The kind of vision the fiction writer needs to have, or to develop, in order to increase the meaning of his story is called anagogical vision, and that is the kind of vision that is able to see different levels of reality in one image or one situation. The medieval commentators on Scripture found three kinds of meaning in the literal level of the sacred text: one they called allegorical, in which one fact pointed to another; one they called tropological, or moral, which had to do with what should be done; and one they called anagogical, which had to do with the Divine life and our participation in it. Although this was a method applied to biblical exegesis, it was also an attitude toward all of
creation, and a way of reading nature which included most possibilities, and I think it is this enlarged view of the human scene that the fiction writer has to cultivate if he is ever going to write stories that have any chance of becoming a permanent part of our literature. It seems to be a paradox that the larger and more complex the personal view, the easier it is to compress it into fiction.

From Flannery O’Connor’s essay “The Nature and Aim of Fiction.”

Three activated sensuous strokes (Flannery O’Connor)

A lady who writes, and whom I admire very much, wrote me that she had learned from Flaubert that it takes at least three activated sensuous strokes to make an object real; and she believes that this is connected with our having five senses. If you’re deprived of any of them, you’re in a bad way, but if you’re deprived of more than two at once, you almost aren’t present.

All the sentences in Madame Bovary could be examined with wonder, but there is one in particular that always stops me in admiration. Flaubert has just shown us Emma at the piano with Charles watching her. He says, “She struck the notes with aplomb and ran from top to bottom of the keyboard without a break. Thus shaken up, the old instrument, whose strings buzzed, could be heard at the other end of the village when the window was open, and often the bailiff’s clerk, passing along the highroad, bareheaded and in list slippers, stopped to listen, his sheet of paper in his hand.”

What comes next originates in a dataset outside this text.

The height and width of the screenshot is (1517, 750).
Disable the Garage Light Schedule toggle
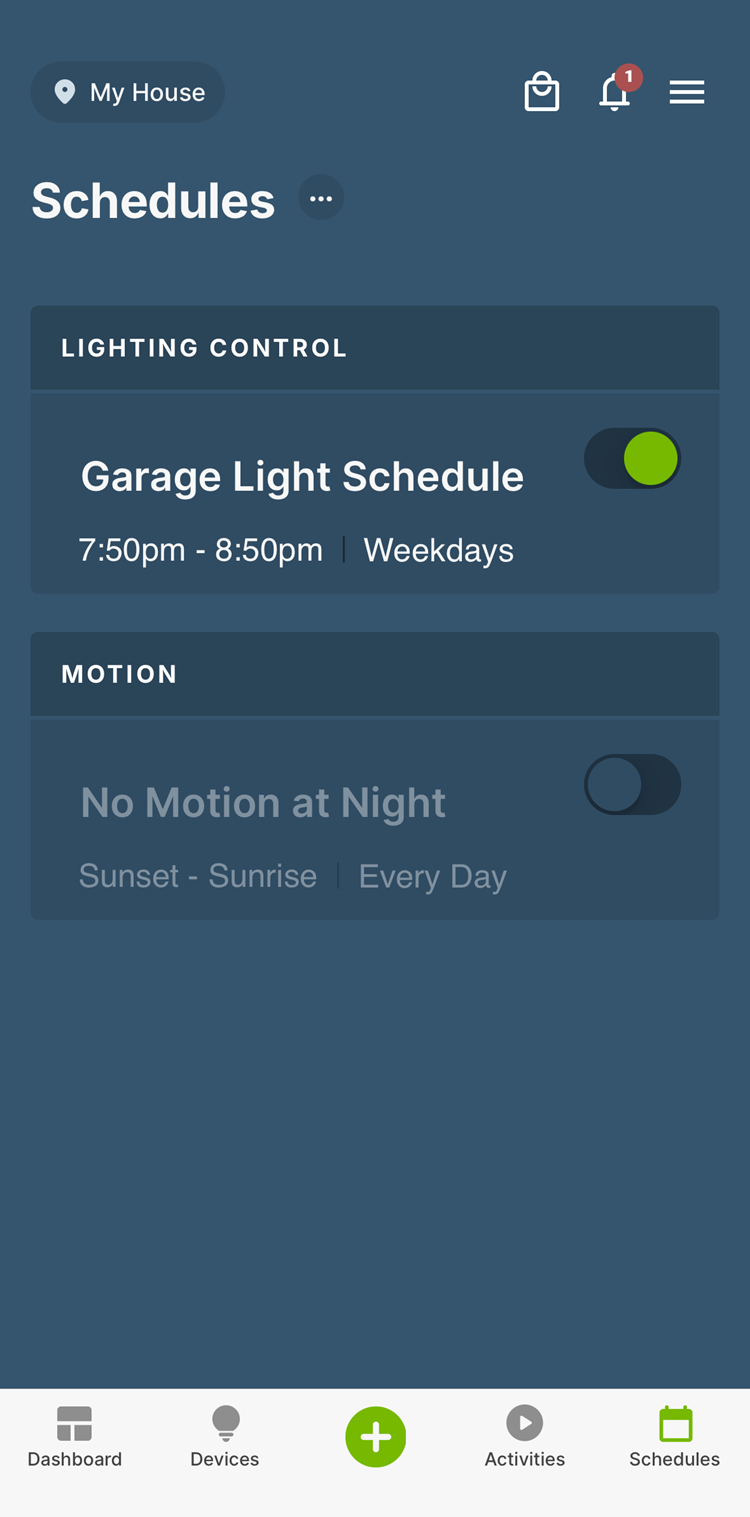633,459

The more you look at a sentence like that, the more you can learn from it. At one end of it, we are with Emma and this very solid instrument “whose strings buzzed,” and at the other end of it we are across the village with this very concrete clerk in his list slippers. With regard to what happens to Emma in the rest of the novel, we may think that it makes no difference that the instrument has buzzing strings or that the clerk wears list slippers and has a piece of paper in his hand, but Flaubert had to create a believable village to put Emma in. It’s always necessary to remember that the fiction writer is much less immediately concerned with grand ideas and bristling emotions than he is with putting list slippers on clerks.

Now of course this is something that some people learn only to abuse. This is one reason that strict naturalism is a dead end in fiction. In a strictly naturalistic work the detail is there because it is natural to life, not because it is natural to the work. In a work of art we can be extremely literal, without being in the least naturalistic. Art is selective, and its truthfulness is the truthfulness of the essential that creates movement.

From Flannery O’Connor’s essay “The Nature and Aim of Fiction.”